Experte: Lateinamerika ist gefährlichste Region für Umweltschützer
Mexiko-Stadt, London (epd).

Nirgendwo sonst sind Umweltschützer laut dem Menschenrechtsexperten Ben Leather so bedroht wie in Lateinamerika. „Die Region ist bei weitem die gefährlichste weltweit“, sagte der Direktor des Londoner Büros der Friedens- und Menschenrechtsorganisation „Peace Brigades International“ (PBI) dem Evangelischen Pressedienst (epd).

Die Organisation setzt sich für Menschenrechtsverteidiger und Umweltschützer ein. Unter anderem begleiten PBI-Freiwillige bedrohte Aktivistinnen und Aktivisten in Ländern wie Kolumbien oder Mexiko auf Reisen oder beobachten Demonstrationen. „Wir erhalten immer häufiger Anfragen zur Schutzbegleitung von Aktivisten, welche die Umwelt und indigene Territorien verteidigen“, sagte Leather. Erst Anfang Mai haben internationale Beobachter von PBI in Mexiko Schüsse auf friedliche Demonstrierende dokumentiert, die sich gegen eine Müllhalde wehrten.

Indigene ohne Vetorecht

Mit der Energiewende hin zu erneuerbaren Energien könnte die Bedrohung für Umweltschützer Leather zufolge sogar noch zunehmen, wenn aus der Vergangenheit keine Lehren gezogen werden. Bei vielen Großprojekten der Energiewende wie den Windparks im mexikanischen Bundesstaat Oaxaca werde die indigene Bevölkerung nicht befragt und habe kein Vetorecht, sagte der PBI-Direktor. Die Unternehmen würden ihre Praktiken erst ändern, sobald sie durch lokale und international gültige Gesetze verpflichtet seien, die Menschenrechte und die Umwelt zu respektieren.
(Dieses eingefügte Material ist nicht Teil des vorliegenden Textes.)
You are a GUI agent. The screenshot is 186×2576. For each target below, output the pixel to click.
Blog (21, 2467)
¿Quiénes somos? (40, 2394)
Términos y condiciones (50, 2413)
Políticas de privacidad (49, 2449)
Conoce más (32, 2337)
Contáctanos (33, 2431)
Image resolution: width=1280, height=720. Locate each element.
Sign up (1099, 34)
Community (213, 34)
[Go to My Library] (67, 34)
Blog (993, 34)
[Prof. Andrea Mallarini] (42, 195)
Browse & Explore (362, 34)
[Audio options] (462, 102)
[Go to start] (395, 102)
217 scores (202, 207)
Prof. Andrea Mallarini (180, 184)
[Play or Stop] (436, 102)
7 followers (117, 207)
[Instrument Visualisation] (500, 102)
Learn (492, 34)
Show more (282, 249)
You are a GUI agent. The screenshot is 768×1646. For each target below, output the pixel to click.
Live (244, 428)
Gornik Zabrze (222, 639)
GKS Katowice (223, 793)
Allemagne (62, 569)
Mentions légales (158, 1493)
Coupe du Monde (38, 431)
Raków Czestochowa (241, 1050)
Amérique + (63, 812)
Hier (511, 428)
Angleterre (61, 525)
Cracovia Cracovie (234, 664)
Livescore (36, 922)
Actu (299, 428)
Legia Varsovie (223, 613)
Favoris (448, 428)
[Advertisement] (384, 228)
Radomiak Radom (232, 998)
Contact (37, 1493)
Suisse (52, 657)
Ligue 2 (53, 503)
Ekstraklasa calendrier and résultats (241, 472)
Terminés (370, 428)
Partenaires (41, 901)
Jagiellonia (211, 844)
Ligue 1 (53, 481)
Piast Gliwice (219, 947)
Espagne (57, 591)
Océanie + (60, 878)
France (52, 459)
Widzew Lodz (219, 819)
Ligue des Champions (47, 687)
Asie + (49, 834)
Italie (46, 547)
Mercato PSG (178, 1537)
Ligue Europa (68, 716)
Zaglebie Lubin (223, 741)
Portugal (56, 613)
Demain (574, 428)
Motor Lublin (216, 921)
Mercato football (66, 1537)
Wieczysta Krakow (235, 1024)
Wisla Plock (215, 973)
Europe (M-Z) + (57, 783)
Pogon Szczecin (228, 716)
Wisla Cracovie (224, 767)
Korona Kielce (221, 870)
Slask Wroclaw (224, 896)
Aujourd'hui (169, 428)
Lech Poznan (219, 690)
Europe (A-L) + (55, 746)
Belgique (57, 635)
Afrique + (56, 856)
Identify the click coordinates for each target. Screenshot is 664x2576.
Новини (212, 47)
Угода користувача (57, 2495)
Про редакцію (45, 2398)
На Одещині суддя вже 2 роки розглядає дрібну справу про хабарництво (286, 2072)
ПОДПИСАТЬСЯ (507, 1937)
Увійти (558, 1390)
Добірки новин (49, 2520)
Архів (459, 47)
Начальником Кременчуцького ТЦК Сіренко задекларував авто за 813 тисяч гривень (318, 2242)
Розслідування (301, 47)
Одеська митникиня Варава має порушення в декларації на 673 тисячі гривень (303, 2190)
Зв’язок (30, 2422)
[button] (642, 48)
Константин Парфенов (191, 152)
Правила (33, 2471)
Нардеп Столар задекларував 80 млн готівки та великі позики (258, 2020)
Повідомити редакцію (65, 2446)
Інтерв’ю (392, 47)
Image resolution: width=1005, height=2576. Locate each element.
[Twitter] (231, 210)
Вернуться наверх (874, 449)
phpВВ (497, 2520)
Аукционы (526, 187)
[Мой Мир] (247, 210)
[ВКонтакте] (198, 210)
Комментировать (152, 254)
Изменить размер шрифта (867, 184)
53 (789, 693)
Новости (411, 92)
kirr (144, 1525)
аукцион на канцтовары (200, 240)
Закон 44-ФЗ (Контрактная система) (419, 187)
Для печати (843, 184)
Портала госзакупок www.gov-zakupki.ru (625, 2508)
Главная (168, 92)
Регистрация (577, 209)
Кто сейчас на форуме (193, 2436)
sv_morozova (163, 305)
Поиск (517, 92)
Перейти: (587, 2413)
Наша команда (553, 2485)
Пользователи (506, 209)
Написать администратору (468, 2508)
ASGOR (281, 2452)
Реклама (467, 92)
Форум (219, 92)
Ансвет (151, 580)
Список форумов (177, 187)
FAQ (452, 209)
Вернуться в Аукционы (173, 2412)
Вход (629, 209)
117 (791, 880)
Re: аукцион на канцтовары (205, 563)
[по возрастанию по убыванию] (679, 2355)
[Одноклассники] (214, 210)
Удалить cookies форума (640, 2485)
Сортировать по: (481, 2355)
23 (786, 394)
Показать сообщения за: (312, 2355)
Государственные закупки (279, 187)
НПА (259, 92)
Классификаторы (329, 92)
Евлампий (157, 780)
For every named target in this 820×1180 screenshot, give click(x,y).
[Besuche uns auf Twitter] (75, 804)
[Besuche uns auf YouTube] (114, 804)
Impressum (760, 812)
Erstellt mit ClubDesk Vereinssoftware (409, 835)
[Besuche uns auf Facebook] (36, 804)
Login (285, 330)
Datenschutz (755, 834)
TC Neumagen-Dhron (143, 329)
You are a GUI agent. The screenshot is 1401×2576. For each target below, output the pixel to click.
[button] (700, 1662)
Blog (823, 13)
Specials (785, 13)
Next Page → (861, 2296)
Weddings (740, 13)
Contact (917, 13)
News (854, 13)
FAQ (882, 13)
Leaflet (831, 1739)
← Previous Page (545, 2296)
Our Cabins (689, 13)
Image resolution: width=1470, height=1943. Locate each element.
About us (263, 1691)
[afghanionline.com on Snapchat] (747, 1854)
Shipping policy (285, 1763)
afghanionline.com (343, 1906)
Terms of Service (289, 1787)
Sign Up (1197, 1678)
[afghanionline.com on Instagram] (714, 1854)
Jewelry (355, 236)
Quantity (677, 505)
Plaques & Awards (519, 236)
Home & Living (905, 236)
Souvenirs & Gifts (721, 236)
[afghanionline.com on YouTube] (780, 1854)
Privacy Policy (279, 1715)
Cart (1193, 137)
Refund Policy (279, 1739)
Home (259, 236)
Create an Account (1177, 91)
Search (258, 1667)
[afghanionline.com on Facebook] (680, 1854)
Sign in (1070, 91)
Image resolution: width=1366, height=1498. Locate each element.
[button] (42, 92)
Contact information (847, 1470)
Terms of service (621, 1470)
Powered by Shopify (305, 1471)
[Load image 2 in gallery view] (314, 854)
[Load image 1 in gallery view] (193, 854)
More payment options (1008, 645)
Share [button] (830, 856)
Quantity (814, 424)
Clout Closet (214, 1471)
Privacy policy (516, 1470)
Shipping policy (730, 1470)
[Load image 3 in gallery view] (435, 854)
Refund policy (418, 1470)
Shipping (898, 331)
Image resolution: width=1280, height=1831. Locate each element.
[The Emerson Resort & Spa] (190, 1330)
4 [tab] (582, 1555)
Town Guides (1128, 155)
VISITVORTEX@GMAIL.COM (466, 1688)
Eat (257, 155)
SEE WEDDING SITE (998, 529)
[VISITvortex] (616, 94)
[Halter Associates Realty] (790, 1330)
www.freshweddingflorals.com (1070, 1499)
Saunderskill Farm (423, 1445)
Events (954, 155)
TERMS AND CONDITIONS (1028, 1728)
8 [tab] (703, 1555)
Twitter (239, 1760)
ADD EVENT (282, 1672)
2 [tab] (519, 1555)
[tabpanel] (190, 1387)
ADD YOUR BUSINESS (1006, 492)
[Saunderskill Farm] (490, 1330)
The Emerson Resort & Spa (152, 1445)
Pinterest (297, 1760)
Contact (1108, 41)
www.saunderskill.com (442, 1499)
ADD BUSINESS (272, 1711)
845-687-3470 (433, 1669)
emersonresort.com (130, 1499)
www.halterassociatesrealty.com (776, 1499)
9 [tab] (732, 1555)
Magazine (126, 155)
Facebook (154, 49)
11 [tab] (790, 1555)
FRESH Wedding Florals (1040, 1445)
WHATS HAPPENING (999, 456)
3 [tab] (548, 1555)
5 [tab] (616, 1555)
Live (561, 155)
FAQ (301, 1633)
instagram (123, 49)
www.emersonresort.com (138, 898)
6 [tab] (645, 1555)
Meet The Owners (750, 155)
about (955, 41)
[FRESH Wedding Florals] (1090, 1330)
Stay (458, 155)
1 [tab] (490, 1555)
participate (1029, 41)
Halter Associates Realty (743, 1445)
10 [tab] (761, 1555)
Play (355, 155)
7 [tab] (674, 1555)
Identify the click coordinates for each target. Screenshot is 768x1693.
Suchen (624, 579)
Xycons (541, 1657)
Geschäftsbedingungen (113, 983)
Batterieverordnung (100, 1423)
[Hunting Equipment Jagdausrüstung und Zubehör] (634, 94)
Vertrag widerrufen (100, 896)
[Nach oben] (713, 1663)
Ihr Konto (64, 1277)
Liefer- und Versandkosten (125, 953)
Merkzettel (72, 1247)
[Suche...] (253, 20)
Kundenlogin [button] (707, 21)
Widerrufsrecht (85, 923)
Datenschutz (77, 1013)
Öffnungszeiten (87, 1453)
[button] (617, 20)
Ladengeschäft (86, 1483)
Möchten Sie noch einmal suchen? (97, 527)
Leather kritisierte die schleppende Umsetzung des regionalen Escazú-Umweltabkommens, mit dem sich die Staaten auch zum Schutz von Aktivisten verpflichten. Obwohl Mexiko das Abkommen 2020 ratifizierte, würden immer noch viele Umweltschützer ermordet. Auch die Regierung von Nicaragua habe seit der Unterzeichnung im Jahr 2019 eine große Zahl von Umweltaktivisten ins Exil gedrängt. Willkürliche Verhaftungen, teure Strafprozesse und drakonische Urteile hätten ebenfalls enorme Auswirkungen, sagte Leather. „Immer mehr Anführer und ihre Organisationen müssen sich selbst verteidigen, anstatt den Planeten zu schützen.“

Besonderes Risiko für Frauen

Der Menschenrechtsexperte verwies auch auf die zusätzlichen Risiken, denen Aktivistinnen ausgesetzt sind. Sinnbildlich dafür stehe der Mord an der honduranischen Umweltschützerin Berta Cáceres im Jahr 2016. „Die Wut, der Hass auf Berta war größer, weil sie eine Frau war, die sich nicht unterkriegen ließ“, sagte Leather. Die Indigene Cáceres wurde ermordet, weil sie sich gegen ein Wasserkraftwerk im Territorium der Lenka-Indigenen gewehrt hatte. In diesem Fall konnte die Straflosigkeit durchbrochen werden. Mehrere Täter wurden verurteilt, ihre langjährigen Gefängnisstrafen könnten bald letztinstanzlich bestätigt werden.